King spent the rest of the year trying to wrangle up the 218 Members’ signatures needed for the discharge. In August, former House Speaker Newt Gingrich wrote that King’s bill was “the most practical solution to repeal ObamaCare” and urged supporters to call their Congressmen to support the discharge petition.

King’s discharge petition to bring to the floor a vote to repeal ObamaCare got 173 signatures. He had all but six of the House Republicans sign it, including all of the Leadership. One Democrat, Gene Taylor of Mississippi, signed the discharge petition but lost his re-election in November.

When Speaker of the House Boehner (R-Ohio) and Majority Leader Eric Cantor (R-Va.) announced that they would bring up the repeal of ObamaCare first out of the gate in January, King realized his first goal had been achieved.

“I’m very happy that leadership has raised it to this level of priority,” said King. He said that all the language from his 40-word repeal bill is included in the House bill, House Resolution (H.R.) 2 of the 112th Congress. “I wanted it to be H.R. 1, but I can accept H.R. 2,” King told me.

Conventional wisdom is that the Republican House will pass ObamaCare repeal, but Senate Majority Leader Harry Reid (D-Nev.) will never bring it to a vote in the Senate. But King disagrees.

“I will not concede that the repeal of ObamaCare will not get through the Senate. I believe we have a reasonable chance if there’s a procedure [or] means that can be devised to force a vote on ObamaCare, without being held up by a filibuster.

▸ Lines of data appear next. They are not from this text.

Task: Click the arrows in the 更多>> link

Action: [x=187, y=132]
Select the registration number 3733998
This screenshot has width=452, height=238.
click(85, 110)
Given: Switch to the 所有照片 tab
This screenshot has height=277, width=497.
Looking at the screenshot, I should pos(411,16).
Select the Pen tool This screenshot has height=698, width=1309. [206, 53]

If they take a vote in the Senate that takes a simple majority, I will predict that they will vote to repeal,” said King.

After the vote to repeal, the Republicans have pledged to begin to defund ObamaCare through the Appropriations Committees, which set discretionary spending priorities. King’s strategy is to include the defunding in the appropriations bills to force Obama’s hand.

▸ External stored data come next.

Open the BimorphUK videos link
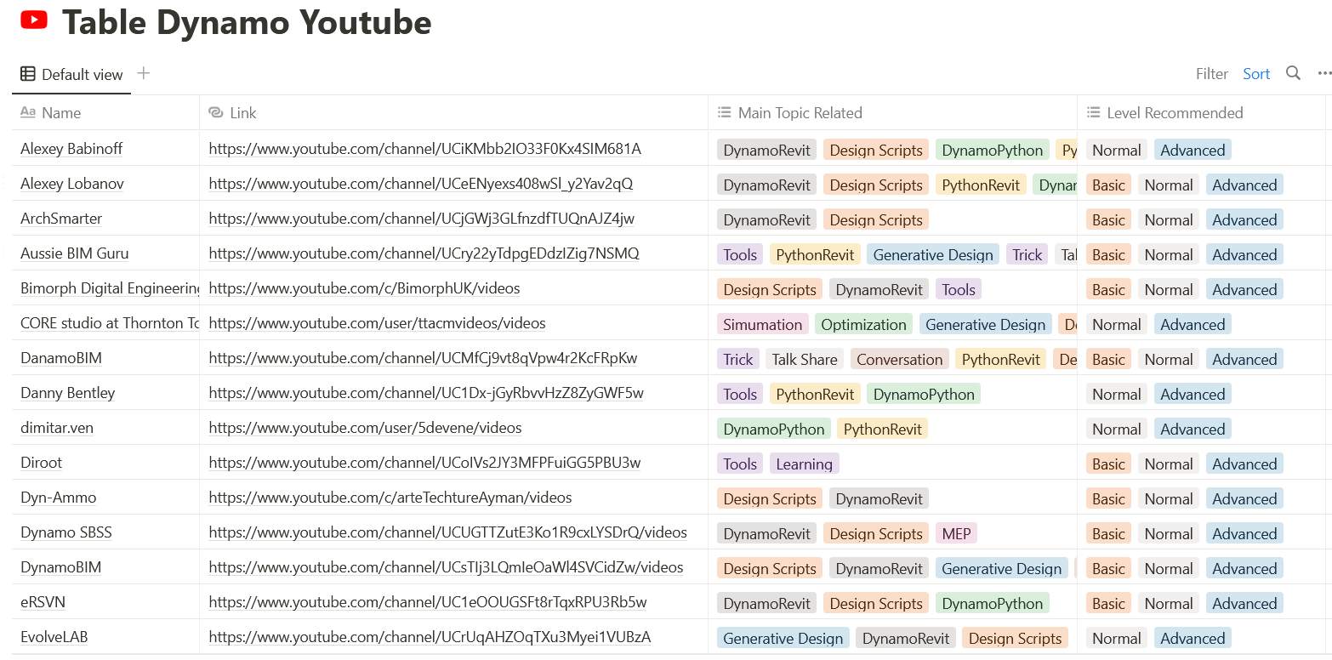Viewport: 1332px width, 660px height. tap(364, 288)
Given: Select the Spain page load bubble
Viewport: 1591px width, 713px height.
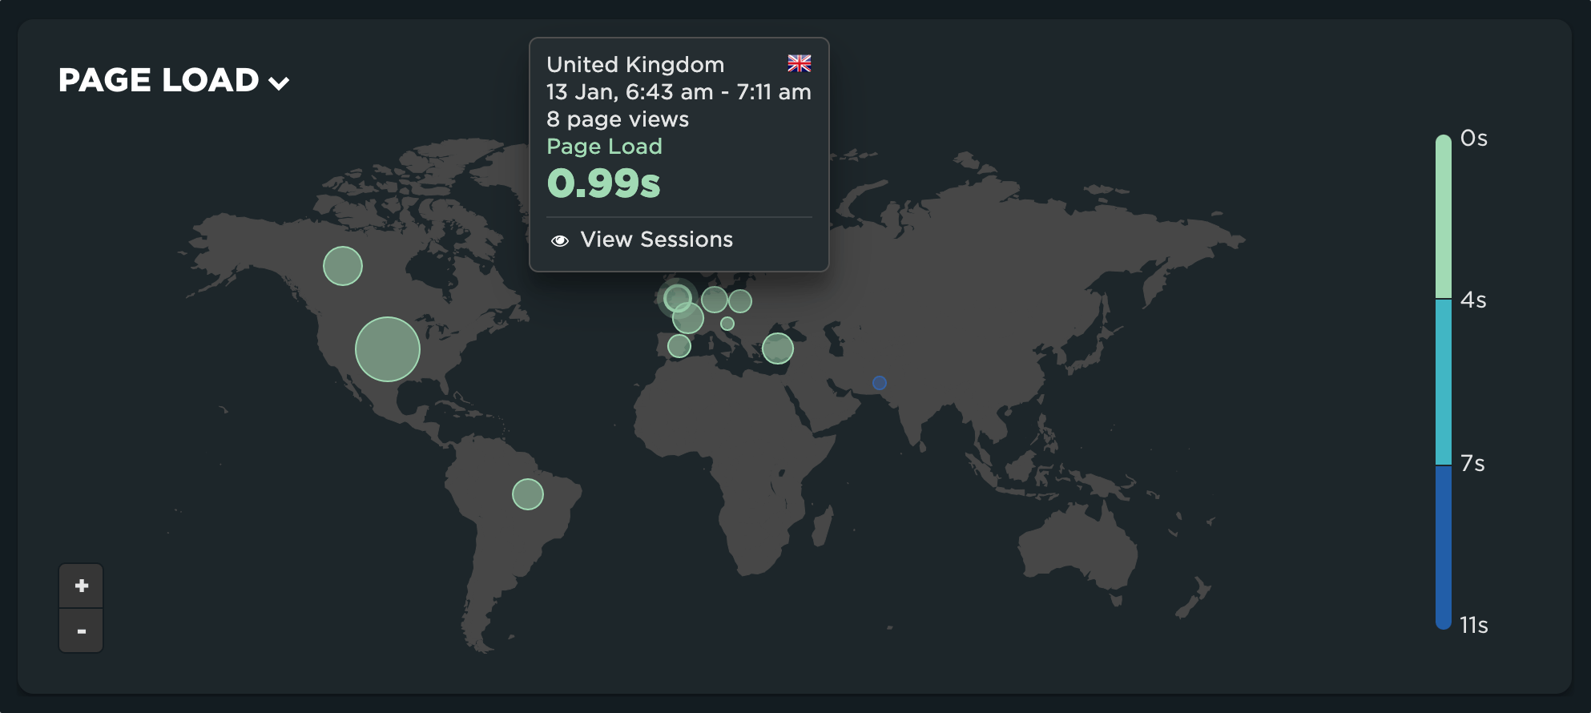Looking at the screenshot, I should click(679, 345).
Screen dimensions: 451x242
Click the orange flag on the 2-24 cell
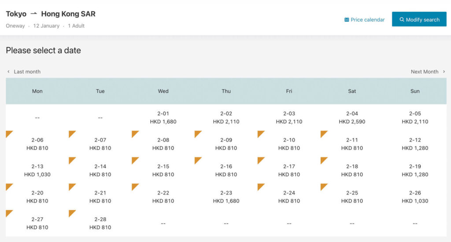pos(261,187)
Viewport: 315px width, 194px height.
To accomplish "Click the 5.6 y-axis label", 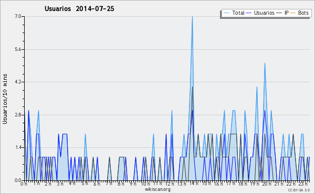I will tap(18, 49).
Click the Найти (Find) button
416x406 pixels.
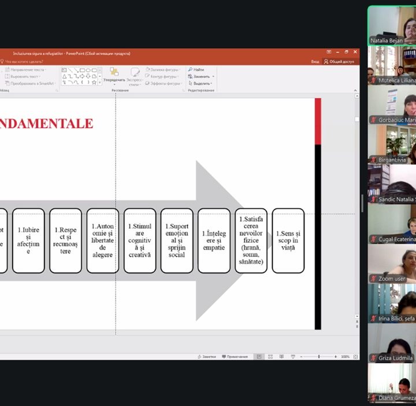coord(195,69)
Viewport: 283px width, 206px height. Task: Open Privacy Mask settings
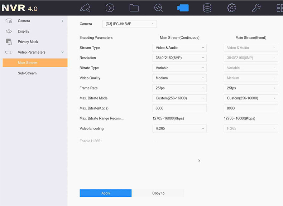[28, 42]
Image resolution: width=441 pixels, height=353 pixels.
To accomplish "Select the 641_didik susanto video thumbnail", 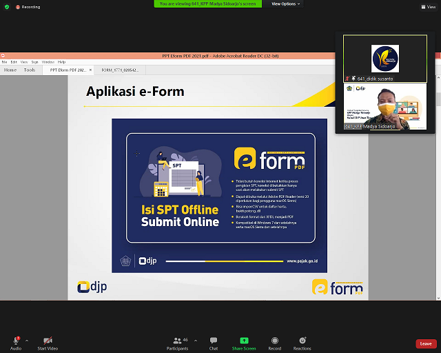I will (385, 57).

“We start unfunding the implementation and enforcement of ObamaCare in every appropriations bill,” said King. “At some point, the President is going to be compelled to sign that legislation. When he does that, he has capitulated to our agenda to repeal ObamaCare and accepted that repeal is essentially the will of the people.”

“We can easily completely defund it through the appropriations in 2011 and 2012,” said a confident King. However, King will not rest after defunding ObamaCare. He wants the law fully repealed. “ObamaCare lying there in the authorization becomes a dormant malignancy. It will metastasize if we leave it there. So we must rip it out by the roots,” he told me.

President Obama said he will not sign the repeal bill if it gets to his desk. Again, King is resolute, saying, “We can’t despair because there’s another impossible roadblock.”

King’s final step in his quest to to fully repeal ObamaCare would happen after the 2012 election. “We still have to elect a President who will sign the full repeal,” said King.